= TASK DIRECTIONS =
Images aside, return all the entries exactly.

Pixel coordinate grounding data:
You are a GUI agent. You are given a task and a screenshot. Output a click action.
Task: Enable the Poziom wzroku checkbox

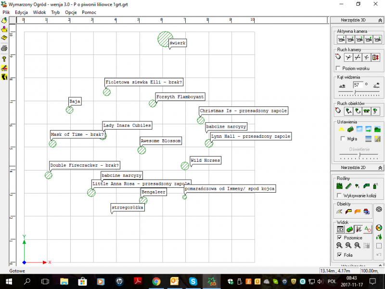pos(338,68)
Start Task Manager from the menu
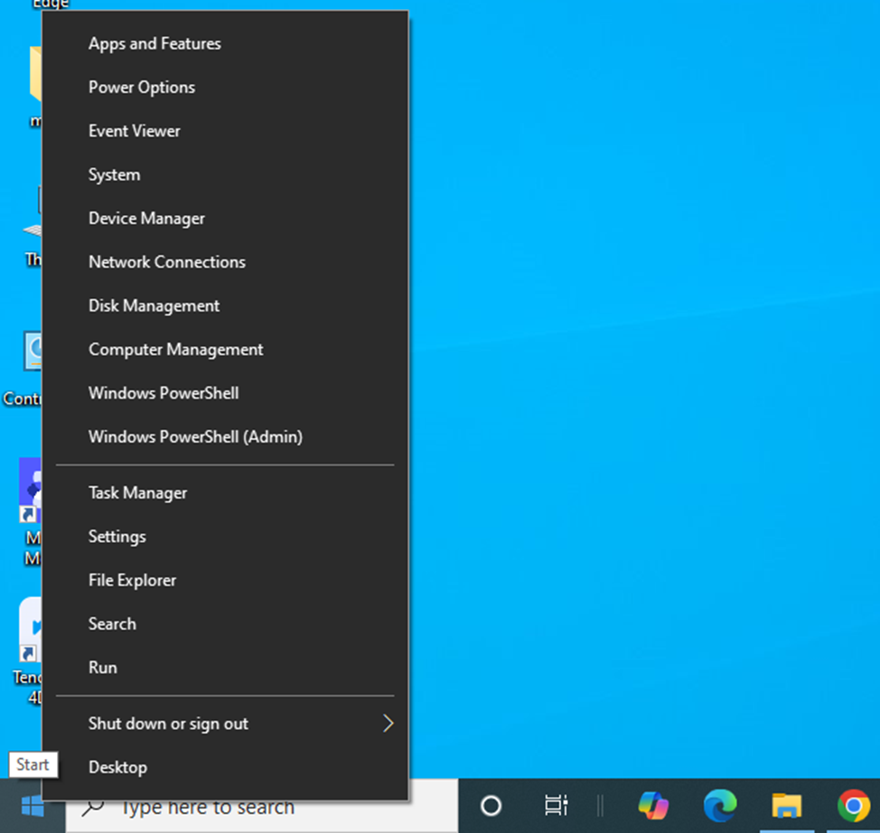This screenshot has width=880, height=833. pos(137,493)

= WRITTEN ANSWER =
You are a GUI agent. You are given a task and a screenshot. Output a click action.
Task: Enable the Poziom wzroku checkbox

pos(338,68)
Start Task Manager from the menu
This screenshot has width=880, height=833. pos(137,493)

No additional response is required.